Last month I divided the fifteen headers of the Standard C Library into three Groups, each representing different levels of mastery (see Table 1 through Table 3) . I continue this month by exploring Group II.

Group II: For the "Polished" C Programmer

<assert.h>

Well-organized programs provide key points where you can make assertions, such as "the index points to the next open array element." It is important to test these assertions during development and to document them for the maintenance programmer (which, of course, is often yourself). ANSI C provides the assert macro for this purpose. You could represent the assertion above, for example, as

   #include <assert.h>
   . . .
   assert(nitems < MAXITEMS && i
         == nitems);
   . . .
If the condition holds, all is well and execution continues. Otherwise, assert prints a message containing the condition, the file name, and line number, and then calls abort to terminate the program.

Use assert to validate the internal logic of your program. If a certain thread of execution is supposed to be impossible, say so with the call assert(0), as in:

switch (color)
{
    case RED:
        . . .
    case BLUE:
        . . .
    case GREEN:
        . . .
    default:
        assert(0);
}
assert is also handy for validating parameters. A function that takes a string argument, for example, could do the following:

   char * f(char *s)
   {
       assert(s);
       . . .
   }
Assertions are for logic errors, of course, not for run-time errors. A logic error is one you could have avoided by correct design. For example, no action on the user's part should be able to create a null pointer — that's clearly your fault, so it is appropriate to use assert in such cases. On the other hand, a run-time error, such as a memory failure, requires more bulletproof exception handling.

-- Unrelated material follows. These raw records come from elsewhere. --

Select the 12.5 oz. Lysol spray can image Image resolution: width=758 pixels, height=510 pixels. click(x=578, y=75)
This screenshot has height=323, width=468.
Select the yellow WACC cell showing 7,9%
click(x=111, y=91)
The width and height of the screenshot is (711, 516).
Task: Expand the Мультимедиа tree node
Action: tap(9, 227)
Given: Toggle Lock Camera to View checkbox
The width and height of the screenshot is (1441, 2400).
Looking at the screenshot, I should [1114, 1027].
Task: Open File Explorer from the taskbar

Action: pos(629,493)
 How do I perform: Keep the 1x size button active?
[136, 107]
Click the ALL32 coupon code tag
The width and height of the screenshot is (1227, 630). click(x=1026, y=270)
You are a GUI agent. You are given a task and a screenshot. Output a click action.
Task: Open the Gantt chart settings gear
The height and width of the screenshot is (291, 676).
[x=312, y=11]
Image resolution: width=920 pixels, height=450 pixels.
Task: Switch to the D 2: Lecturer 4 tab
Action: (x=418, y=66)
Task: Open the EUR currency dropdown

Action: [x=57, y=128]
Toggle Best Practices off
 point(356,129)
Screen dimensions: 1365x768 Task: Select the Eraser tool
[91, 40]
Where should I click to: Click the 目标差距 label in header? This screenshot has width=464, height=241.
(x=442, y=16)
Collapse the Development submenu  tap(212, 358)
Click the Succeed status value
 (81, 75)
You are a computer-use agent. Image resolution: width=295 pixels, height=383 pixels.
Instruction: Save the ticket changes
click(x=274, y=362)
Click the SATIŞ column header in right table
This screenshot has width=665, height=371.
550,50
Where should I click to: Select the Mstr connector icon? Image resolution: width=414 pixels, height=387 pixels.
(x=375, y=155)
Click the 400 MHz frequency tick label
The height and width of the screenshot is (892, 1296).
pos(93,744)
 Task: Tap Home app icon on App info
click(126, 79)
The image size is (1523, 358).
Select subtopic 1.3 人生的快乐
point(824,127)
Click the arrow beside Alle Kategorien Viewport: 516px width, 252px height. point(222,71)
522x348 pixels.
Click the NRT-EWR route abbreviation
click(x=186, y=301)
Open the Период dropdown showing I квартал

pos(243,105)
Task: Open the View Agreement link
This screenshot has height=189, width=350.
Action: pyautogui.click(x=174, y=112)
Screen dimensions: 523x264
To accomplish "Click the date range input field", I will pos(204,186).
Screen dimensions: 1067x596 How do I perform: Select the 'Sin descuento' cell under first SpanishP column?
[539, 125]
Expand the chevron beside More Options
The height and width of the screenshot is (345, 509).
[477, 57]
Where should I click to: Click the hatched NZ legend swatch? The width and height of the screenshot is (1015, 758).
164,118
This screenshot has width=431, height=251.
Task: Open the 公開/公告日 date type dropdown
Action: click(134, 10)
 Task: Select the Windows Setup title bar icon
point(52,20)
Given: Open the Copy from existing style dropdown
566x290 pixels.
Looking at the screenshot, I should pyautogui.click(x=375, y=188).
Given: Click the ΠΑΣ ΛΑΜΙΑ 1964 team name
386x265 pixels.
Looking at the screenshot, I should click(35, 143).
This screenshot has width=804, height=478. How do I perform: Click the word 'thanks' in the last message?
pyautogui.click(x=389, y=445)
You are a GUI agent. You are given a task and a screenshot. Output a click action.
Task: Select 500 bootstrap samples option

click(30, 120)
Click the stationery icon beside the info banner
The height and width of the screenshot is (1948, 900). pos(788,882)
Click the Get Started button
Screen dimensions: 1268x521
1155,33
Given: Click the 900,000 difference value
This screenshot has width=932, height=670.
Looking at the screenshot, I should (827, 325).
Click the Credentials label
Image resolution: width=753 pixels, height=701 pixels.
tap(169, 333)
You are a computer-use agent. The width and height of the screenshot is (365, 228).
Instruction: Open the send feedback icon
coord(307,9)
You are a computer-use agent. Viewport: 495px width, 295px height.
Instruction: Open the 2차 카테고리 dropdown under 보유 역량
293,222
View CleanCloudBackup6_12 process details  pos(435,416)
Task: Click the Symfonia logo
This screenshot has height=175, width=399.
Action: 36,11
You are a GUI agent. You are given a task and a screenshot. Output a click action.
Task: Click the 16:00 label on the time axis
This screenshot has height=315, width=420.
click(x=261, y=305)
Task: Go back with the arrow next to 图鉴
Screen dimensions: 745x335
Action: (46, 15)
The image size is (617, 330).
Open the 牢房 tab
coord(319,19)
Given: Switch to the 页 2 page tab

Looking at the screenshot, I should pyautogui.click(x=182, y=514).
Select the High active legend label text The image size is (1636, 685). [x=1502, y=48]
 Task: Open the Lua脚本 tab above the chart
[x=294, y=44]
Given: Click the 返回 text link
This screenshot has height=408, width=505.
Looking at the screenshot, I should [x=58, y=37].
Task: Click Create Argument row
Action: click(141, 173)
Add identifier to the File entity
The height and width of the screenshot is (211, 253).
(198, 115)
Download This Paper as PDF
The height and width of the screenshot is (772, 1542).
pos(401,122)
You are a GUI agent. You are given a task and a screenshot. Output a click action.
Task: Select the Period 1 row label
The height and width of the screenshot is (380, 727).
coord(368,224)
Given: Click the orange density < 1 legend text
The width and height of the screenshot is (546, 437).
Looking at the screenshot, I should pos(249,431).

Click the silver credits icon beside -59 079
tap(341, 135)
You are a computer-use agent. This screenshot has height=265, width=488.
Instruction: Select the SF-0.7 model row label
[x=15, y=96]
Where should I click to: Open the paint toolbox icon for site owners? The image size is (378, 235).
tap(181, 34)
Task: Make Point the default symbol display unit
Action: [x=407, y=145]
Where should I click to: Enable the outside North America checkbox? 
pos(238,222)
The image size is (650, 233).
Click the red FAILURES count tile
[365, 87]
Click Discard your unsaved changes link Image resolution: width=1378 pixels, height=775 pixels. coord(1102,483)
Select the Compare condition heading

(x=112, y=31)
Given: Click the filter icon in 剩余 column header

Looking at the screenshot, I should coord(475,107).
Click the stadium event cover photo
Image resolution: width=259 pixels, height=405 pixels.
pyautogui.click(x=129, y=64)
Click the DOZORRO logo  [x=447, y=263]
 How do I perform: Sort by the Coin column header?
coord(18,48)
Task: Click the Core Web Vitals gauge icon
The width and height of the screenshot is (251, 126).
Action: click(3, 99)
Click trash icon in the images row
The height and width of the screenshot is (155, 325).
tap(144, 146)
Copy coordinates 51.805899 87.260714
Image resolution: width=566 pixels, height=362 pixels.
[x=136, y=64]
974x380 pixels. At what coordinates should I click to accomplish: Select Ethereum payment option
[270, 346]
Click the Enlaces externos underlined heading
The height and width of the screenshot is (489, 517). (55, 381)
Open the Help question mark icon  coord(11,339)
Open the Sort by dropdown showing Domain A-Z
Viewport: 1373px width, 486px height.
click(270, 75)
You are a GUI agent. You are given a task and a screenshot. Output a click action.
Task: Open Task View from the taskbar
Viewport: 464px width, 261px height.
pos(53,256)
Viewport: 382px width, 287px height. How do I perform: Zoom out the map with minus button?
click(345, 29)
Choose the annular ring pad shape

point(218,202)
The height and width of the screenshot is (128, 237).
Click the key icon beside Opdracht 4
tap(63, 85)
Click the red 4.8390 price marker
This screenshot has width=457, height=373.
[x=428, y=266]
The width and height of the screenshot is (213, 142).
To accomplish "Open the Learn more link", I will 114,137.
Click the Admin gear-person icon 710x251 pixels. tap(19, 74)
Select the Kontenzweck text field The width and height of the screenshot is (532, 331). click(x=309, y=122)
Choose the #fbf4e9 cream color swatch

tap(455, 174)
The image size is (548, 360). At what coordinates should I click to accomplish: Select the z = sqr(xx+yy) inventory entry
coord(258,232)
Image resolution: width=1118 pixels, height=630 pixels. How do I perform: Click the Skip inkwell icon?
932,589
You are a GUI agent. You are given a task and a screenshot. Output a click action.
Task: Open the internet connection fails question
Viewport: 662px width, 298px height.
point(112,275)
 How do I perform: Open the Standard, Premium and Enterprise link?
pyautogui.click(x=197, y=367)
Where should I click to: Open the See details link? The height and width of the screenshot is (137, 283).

When your code is ready for production, you should have caught all the bugs, so you should turn off assertion processing. To do so, you can either include the statement

   #define NDEBUG
in the beginning of the code, or define the macro on the command line if your compiler allows it (most use the -D switch). With NDEBUG defined, all assertions expand to a null macro, but the text remains in the code for documentation.

<limits.h>

By definition, portable programs do not depend in any way on the particulars of any one environment. Even assuming that all bytes consist of eight bits is not safe. The header <limits.h> defines the upper and lower bounds for all integer types (see Table 4) . The program in Listing 1 toggles each bit in an integer on and off. It uses the value CHAR_BIT, defined in <limits.h>, as the number of bits in a byte, to determine the number of bits in an integer. As Listing 2 illustrates, you can also use <limits.h> to determine the most efficient data type to use for signed numeric values that must span a certain range.

<stddef.h>

The header <stddef.h> defines three type synonyms and two macros (see Table 5) . When you subtract two pointers which refer to elements of the same array (or one position past the end of the array), you get back the difference of the two corresponding subscripts, which will be the number of elements between the pointers. The type of the result is either an int or a long, whichever is appropriate for your memory model. <stddef.h> defines the appropriate type as ptrdiff_t.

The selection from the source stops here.